Internists were also surveyed and reported concerns of the adolescent patients' ability to make decisions independently and of caregivers relinquishing their involvement in their children's care after the transition was completed.23 This latter concern should be contrasted with caregivers' concerns that the adult provider would not want them in the clinic room at the time of the first visit or involved in their children's care.19 The internists also expressed concern about their inexperience addressing end-of-life issues with young adult patients, and potential end to the doctor-patient relationship at an early age.23 The concerns of the health care provider, patient, and caregiver illustrate the need for a frank discussion with all 3 parties to delineate roles and appropriate expectations when the patient first enters the adult practice.
Much of the current literature on transition programs focuses on the lack of standardized practices, underscoring the need for more formal and standardized programs.1314 Few studies have assessed the effectiveness of current transition programs on health outcomes.
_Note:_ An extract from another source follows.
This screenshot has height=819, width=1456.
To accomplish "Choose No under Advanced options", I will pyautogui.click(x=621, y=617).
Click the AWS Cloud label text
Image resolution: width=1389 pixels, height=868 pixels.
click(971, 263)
Further studies must be performed to examine the effectiveness of existing transition programs to determine which components of these programs promote safe and efficient transition of care.
Components of Transitional Care for Consideration
Finally, Table 2 lists the components of care that should be included in a transition program. Since there continues to be very limited outcomes data demonstrating the effectiveness of instituted transition models, the recommendations listed in the table have not all been validated in formal studies. Therefore, the pediatric and adult health care teams should work collaboratively to formalize a transition program that best meets the patients' needs.

Conclusion
Current practices to transition care of adolescent patients with a chronic disease demonstrate that health care providers must improve their practice to meet the needs of these patients. Understanding the factors that impact the development of adolescents with PAH and implementing the essential components of transitional care into practice may help to provide these patients with the knowledge and skills necessary to independently and safely manage their own care. The demands of PAH therapies, and the complex and serious nature of this disease warrant health care providers to prioritize the implementation of an effective transition program in order to truly provide comprehensive care that meets the medical and psychological needs of these adolescents.